* WORK INSTRUCTIONS
Search the records below for the word "dimensions". Copy each line where it occurs.

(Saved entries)

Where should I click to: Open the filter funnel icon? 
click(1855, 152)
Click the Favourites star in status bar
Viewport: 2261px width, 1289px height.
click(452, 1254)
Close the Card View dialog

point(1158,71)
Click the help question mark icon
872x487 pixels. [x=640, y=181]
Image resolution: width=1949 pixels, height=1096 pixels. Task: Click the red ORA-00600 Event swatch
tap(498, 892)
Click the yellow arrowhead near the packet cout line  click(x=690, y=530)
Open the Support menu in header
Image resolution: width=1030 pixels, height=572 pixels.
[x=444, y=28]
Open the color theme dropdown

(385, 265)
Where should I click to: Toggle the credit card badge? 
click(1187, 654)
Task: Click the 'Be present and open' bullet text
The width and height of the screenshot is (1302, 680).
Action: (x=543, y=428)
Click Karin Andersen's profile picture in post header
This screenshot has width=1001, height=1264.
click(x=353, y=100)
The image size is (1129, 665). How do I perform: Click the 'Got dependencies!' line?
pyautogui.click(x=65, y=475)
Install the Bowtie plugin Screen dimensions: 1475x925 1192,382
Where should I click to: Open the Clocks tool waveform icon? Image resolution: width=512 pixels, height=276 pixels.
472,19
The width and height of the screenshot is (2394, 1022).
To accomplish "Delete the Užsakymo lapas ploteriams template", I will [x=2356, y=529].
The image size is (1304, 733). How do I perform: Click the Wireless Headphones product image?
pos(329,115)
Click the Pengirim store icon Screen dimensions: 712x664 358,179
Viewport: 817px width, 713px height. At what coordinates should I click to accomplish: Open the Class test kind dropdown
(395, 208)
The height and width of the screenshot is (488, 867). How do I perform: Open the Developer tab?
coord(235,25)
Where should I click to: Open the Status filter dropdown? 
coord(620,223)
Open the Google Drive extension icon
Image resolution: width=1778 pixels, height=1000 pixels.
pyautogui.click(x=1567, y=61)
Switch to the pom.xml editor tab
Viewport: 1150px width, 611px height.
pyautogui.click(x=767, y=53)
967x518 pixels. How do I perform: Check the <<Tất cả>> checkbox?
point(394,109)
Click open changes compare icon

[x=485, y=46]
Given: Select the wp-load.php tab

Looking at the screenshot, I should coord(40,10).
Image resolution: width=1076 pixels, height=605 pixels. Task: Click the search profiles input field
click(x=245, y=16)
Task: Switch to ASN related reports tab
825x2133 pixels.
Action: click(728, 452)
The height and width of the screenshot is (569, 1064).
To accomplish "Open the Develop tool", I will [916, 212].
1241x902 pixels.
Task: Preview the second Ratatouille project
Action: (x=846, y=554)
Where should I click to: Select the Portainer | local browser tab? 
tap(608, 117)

* RESULT OF THIS TASK
Install the Bowtie plugin Screen dimensions: 1475x925 1192,382
Click the Pengirim store icon Screen dimensions: 712x664 358,179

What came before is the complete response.